Puerto Rico needs debt restructuring – economists’ report posted on media sites – Reuters


Struggling Caribbean island Puerto Rico needs to restructure its debts to bridge financing gaps in coming years, in what could be a precedent-setting move, according to a copy of a report by former IMF economists posted on websites of the island’s media.

Puerto Rico’s governor’s office and a spokesman for the Government Development Bank, which commissioned the report, were not immediately available to comment on the authenticity of the posted document.

The report gave a damning review of how Puerto Rico has arrived at its current problems and said it needed both structural reform and debt restructuring to fix – even suggesting the restructuring of general obligation debt, which investors usually regard as sacrosanct.

Puerto Rico is struggling with a $73 billion debt load and faltering economy while its Government Development Bank is running low on cash. The island is facing crunch time this week with several bond payments while its struggling utility PREPA is in talks to avoid a possible default.

“Puerto Rico faces hard times,” the report said. “Structural problems, economic shocks and weak public finances have yielded a decade of stagnation, outmigration and debt… A crisis looms.”
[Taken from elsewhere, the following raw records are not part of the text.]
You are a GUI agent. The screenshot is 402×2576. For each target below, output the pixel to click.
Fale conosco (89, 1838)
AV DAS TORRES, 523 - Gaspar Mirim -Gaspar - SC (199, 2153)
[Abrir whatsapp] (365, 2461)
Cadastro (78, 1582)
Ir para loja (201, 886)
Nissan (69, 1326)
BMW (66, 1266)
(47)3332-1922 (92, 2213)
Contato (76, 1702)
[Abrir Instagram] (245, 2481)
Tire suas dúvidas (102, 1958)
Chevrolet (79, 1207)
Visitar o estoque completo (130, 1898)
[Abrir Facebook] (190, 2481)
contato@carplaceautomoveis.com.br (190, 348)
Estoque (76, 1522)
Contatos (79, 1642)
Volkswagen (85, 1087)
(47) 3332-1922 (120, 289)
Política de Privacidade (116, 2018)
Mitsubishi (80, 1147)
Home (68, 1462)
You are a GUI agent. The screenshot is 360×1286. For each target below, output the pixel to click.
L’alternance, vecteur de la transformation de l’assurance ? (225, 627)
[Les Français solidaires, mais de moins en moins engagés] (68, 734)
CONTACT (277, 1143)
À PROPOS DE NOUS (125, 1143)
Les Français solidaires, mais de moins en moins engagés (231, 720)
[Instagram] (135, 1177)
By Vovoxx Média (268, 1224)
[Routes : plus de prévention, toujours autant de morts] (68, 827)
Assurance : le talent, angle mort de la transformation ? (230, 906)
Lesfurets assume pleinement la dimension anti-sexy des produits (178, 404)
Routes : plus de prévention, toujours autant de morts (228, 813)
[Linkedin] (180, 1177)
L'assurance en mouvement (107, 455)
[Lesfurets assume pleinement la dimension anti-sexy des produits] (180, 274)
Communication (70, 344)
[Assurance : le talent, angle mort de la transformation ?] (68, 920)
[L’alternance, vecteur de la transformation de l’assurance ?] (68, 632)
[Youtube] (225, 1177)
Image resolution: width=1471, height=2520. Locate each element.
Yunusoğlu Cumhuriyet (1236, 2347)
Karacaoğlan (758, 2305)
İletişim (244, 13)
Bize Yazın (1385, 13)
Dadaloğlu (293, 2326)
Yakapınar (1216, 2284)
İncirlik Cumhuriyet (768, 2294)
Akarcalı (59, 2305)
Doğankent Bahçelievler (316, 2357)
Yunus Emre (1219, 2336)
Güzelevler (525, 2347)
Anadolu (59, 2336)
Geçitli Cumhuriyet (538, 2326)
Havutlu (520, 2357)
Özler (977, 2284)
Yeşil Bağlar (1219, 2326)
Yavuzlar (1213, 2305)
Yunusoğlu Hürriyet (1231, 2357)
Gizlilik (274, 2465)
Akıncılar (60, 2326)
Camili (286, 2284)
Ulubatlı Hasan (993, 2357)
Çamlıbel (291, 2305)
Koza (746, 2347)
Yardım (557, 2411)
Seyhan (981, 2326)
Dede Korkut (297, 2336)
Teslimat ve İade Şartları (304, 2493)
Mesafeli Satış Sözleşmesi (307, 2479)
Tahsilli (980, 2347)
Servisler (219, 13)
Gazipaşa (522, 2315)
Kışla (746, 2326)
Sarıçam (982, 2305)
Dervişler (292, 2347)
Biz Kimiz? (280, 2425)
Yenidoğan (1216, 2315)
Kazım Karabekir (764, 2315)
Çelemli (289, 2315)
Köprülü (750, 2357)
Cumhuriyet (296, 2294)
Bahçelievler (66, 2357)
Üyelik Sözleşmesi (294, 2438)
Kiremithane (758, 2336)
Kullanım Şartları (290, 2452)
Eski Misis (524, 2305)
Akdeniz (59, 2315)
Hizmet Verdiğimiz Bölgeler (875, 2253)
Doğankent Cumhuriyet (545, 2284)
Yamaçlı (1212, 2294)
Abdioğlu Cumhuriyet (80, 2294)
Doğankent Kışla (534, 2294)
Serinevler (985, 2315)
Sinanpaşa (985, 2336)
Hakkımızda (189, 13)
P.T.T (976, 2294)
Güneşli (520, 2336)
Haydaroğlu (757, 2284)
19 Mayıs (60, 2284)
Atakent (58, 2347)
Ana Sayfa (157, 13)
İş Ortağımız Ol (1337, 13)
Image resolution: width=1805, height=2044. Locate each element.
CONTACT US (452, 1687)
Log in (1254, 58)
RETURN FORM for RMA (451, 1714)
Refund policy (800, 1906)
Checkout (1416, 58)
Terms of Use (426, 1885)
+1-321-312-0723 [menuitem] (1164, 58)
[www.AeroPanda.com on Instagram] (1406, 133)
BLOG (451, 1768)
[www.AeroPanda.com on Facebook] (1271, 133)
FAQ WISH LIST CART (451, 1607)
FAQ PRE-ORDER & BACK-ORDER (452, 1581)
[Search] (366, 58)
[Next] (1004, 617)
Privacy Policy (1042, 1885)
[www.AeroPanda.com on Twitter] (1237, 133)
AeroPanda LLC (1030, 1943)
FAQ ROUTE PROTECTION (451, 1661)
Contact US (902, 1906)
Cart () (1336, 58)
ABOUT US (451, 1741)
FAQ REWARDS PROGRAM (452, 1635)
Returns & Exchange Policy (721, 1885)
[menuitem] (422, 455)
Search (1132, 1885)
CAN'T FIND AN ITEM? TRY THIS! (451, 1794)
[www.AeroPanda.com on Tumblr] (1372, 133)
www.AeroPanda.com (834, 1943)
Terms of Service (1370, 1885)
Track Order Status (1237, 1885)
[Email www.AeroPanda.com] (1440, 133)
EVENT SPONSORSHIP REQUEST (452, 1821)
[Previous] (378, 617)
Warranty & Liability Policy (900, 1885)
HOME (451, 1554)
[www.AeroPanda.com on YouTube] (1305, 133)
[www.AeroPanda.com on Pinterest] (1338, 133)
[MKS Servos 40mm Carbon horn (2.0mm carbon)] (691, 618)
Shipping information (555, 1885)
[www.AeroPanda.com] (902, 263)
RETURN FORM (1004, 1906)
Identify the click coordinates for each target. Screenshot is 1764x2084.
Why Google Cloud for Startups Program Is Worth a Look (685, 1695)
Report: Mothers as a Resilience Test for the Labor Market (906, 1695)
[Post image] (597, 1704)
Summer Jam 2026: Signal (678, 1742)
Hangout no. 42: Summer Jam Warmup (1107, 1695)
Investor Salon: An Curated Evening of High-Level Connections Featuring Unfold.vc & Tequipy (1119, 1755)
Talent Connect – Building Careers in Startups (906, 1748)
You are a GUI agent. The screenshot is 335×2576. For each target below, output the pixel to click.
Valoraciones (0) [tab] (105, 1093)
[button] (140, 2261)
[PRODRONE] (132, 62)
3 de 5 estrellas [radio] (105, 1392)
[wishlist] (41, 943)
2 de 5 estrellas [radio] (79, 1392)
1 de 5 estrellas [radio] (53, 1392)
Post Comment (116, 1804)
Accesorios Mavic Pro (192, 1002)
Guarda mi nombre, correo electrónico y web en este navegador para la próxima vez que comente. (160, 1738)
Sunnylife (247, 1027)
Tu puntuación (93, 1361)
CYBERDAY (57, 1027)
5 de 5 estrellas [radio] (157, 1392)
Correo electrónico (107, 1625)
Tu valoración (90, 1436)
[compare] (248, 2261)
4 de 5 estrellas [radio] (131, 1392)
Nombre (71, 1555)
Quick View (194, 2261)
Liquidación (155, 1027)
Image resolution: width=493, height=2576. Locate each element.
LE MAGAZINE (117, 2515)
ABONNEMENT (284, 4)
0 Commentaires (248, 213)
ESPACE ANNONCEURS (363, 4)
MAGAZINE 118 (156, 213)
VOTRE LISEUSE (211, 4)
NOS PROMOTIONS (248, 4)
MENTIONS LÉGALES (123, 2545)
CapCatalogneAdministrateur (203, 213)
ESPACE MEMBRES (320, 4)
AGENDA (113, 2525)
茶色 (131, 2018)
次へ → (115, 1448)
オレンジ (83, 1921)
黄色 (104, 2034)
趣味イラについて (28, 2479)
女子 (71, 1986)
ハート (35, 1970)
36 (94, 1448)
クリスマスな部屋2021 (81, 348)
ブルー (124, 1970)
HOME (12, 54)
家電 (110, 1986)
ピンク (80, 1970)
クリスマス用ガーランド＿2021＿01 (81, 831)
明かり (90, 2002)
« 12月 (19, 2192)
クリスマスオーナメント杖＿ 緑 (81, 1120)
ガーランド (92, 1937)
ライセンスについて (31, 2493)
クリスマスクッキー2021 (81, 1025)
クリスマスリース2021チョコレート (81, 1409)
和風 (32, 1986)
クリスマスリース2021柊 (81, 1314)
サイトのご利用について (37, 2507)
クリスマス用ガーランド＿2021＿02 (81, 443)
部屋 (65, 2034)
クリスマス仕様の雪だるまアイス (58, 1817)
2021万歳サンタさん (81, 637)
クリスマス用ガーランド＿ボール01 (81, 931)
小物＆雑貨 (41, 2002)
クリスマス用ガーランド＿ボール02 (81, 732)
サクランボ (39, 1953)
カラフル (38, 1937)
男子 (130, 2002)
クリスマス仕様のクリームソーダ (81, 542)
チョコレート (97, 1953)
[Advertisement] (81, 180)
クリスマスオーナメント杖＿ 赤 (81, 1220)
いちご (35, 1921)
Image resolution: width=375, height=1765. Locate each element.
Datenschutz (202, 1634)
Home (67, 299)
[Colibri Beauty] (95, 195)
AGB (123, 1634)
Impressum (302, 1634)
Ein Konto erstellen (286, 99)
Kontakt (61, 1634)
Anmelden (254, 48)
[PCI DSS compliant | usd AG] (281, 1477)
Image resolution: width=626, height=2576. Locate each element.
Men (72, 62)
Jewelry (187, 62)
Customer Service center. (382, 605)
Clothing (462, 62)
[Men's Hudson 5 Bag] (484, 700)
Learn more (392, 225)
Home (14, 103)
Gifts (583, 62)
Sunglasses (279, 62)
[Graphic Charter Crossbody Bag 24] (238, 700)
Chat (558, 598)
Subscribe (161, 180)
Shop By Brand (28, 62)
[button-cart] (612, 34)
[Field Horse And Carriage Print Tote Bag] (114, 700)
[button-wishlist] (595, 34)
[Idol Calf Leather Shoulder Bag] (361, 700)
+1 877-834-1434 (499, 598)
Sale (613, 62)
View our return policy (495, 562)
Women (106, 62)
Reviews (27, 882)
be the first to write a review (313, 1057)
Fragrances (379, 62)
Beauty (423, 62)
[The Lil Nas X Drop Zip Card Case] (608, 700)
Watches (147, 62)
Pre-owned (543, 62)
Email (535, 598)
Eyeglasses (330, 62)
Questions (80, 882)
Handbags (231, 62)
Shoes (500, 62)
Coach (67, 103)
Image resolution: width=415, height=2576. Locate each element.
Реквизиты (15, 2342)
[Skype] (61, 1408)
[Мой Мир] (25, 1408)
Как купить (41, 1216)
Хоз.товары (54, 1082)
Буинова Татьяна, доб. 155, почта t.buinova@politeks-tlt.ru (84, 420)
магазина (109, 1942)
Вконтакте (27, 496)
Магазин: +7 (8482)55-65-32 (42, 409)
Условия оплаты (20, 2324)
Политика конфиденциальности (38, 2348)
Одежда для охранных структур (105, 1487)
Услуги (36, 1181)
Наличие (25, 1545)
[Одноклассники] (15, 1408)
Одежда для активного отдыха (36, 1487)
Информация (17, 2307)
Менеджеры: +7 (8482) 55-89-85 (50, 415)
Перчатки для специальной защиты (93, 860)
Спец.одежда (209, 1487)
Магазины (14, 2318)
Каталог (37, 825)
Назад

The report was by former International Monetary Fund economists, who were engaged in February by the Government Development Bank to analyze the island’s economic and financial stability and growth prospects.

A co-author of the report did also not immediately respond to a request to verify its authenticity.

The island has the scope to raise revenue by $4 billion and save $2.5 billion annually by 2025, yet a large financing gap remains, implying the need for debt relief, and Puerto Rico would need to seek relief from principal and interest payments falling due from 2016 to 2023, the report says.

A debt restructure could be achieved via a voluntary exchange of existing bonds for new ones with a longer or lower debt service profile, the report said.

It noted that any restructuring of general obligation, or central government debt, would set a precedent as “no U.S. state has restructured (such debt) in living memory” and said any attempt would face legal challenge. However, it said there are limits to how much more expenditures can be cut or taxes raised.

The New York Times on Sunday cited Governor Alejandro Garcia Padilla as saying that the island’s debts were not payable and that creditors would probably have to take significant concessions such as five-year payment deferrals.

The economists’ report said that to increase competitiveness, the island should lower labor, electricity and transport costs. It must also overcome a legacy of weak budget execution and opaque data.